What you need to do: Would you retype exactly the lines from the one containing "购物车G420-LW2 (709, 702)" through the last line of the records below, and nothing else?

[Collected data entries]
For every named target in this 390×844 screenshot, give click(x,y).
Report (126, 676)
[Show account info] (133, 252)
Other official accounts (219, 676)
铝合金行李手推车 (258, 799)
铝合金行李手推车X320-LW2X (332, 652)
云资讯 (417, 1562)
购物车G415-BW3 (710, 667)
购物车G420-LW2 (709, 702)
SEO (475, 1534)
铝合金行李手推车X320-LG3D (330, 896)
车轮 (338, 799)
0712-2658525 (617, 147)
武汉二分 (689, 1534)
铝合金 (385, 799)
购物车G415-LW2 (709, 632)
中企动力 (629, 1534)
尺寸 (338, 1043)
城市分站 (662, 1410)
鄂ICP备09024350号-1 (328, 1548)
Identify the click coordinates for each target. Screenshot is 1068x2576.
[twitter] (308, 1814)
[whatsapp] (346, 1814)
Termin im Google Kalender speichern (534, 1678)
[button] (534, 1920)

Answer box:
购物车G420-LW2 (709, 702)
SEO (475, 1534)
铝合金行李手推车X320-LG3D (330, 896)
车轮 (338, 799)
0712-2658525 (617, 147)
武汉二分 (689, 1534)
铝合金 (385, 799)
购物车G415-LW2 (709, 632)
中企动力 (629, 1534)
尺寸 (338, 1043)
城市分站 (662, 1410)
鄂ICP备09024350号-1 (328, 1548)
Identify the click coordinates for each target. Screenshot is 1068x2576.
[twitter] (308, 1814)
[whatsapp] (346, 1814)
Termin im Google Kalender speichern (534, 1678)
[button] (534, 1920)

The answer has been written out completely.